On the day of analysis from the LFS are preparing a series of working solutions comparison PC serial dilution of ORS, and then each subsequent PC with hydrochloric acid diluted at a ratio of 1:1, in accordance with the table.6.

Table 6

For sample preparation comparison OS take three graphite hollow cathode, pre-cleaned as described in section 3.1. At the bottom of each of them with the help of a micropipette is placed 0,005 cmPC 1 and dried to dryness under IR-lamp. Similarly receive three hollow graphite cathode with dry residues of solutions comparison of PC2-PC5. Get number of samples comparison with content mass fraction of each of the designated impurities in terms of the analyzed sample of the DICHLOROSILANE at 0.2, are given in table.7.

Table 7

3.3. Analysis

3.3.1. The concentration of impurities

The concentration of impurities of the samples and the control experiment is performed according to claim 2.3.1 with the addition of: aliquota part of the solution from the absorber, corresponding to 0.2 g of DICHLOROSILANE, the value of which is determined by the formula , is evaporated in Teflon cups dry. The obtained precipitation was dissolved in 0.1 cmof hydrochloric acid and transferred to the bottom of the graphite hollow cathode, pre-cleaned as described in section 3.1, and evaporated to dryness under the lamp ikz-220−500.

3.3.2. Excitation and photography of the spectra

Load the cassette with the photographic plate SP-2 9x12, put it in a frame of the spectrograph ISP-30 and open the damper. When photographing spectra using single-lens lighting system. Quartz lens with a focal length (75 mm) placed at a distance of 165 mm from the slit of the spectrograph and 125 mm from the open end of the hollow cathode.

In the discharge tube on the hollow cathode holder placed one empty cathode and tri cathode with parallel control samples. Pumping installation to a pressure of 2.66 PA (2 x 10mm of mercury.St.), fill it with helium to a pressure of 2.66 x 10PA (20 mm Hg.St.), connect to power supply a cathode blank, set the current of 1 A and conducted system training for 2 min.

Connected to the power source, the first cathode with the control sample, set the amperage of 0.4 A and carry out the calcination of the cathode for 2 minutes Open the slit of the spectrograph, set the current strength of 0.7 A and are shooting for 1 min for the determination of copper and silver. Move the tape to a new location, increase the current up to 1 A and a second survey for 1 min for the determination of aluminium, bismuth, gallium, iron, indium, cobalt, magnesium, manganese, Nickel, tin, lead, titanium, chromium, zinc.
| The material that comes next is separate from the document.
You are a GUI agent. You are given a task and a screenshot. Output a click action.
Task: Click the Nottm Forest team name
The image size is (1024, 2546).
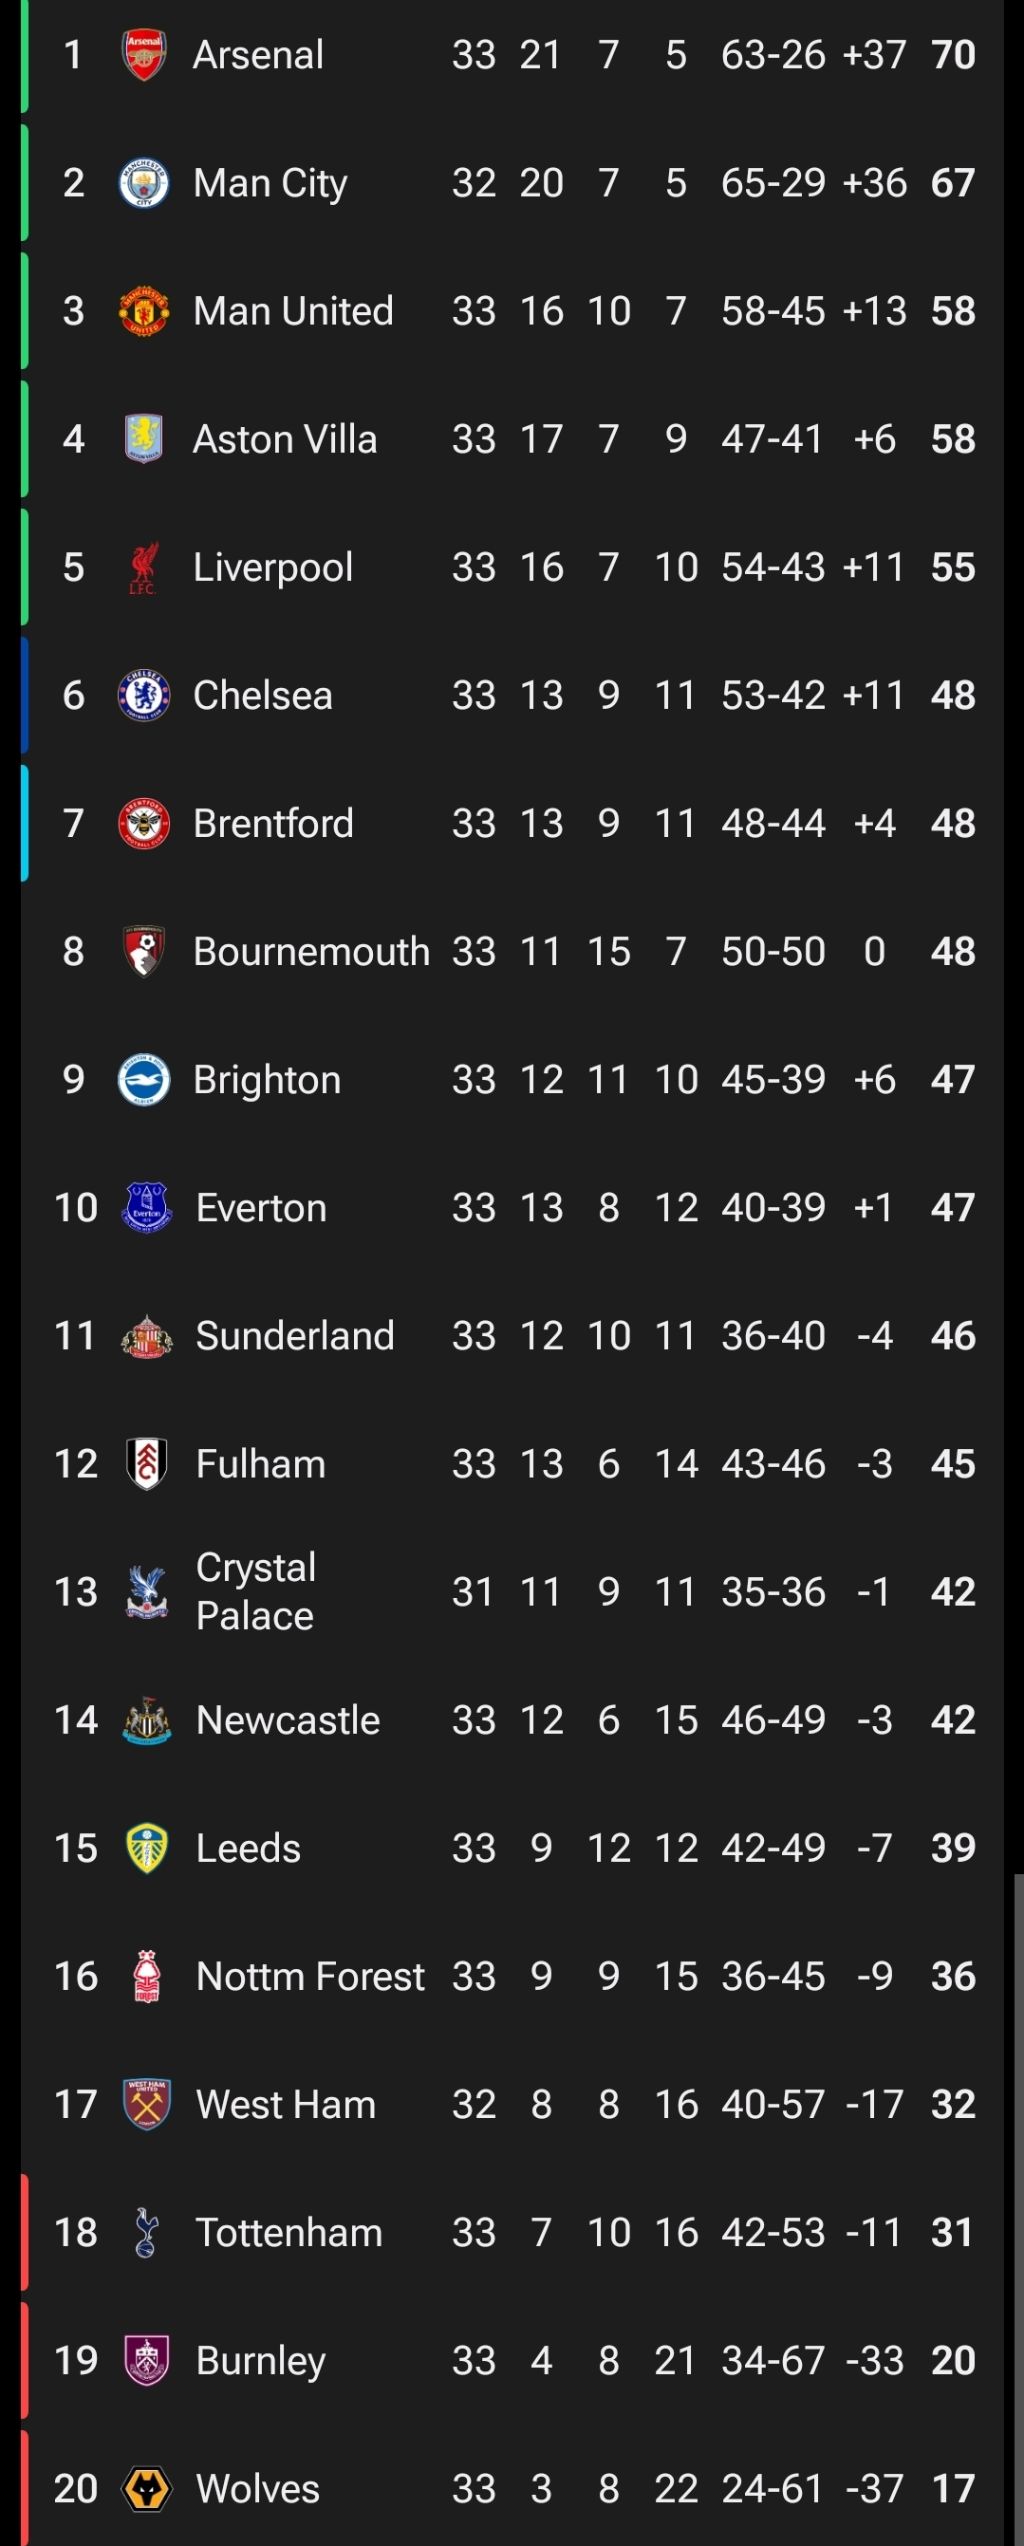coord(310,1976)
Similarly carry out the shooting of the second and third cathodes with the control sample.

Fill the system with air up to atmospheric pressure and hold the recharge of the discharge tube. Then repeat the operation for recording the spectra of all analyzed samples and sample comparison.

Exposed photographic exhibit, washed with water, fixed, washed with running water for 15 min and dried.

3.4. Processing of the results

Treatment results are in accordance with clause 2.4, using the analytical lines of impurity elements shown in table.1, given that the mass percent of impurities determined () percentage calculated by the formula .

Control of the correctness of the analysis carried out in accordance with paragraph 2.4.7.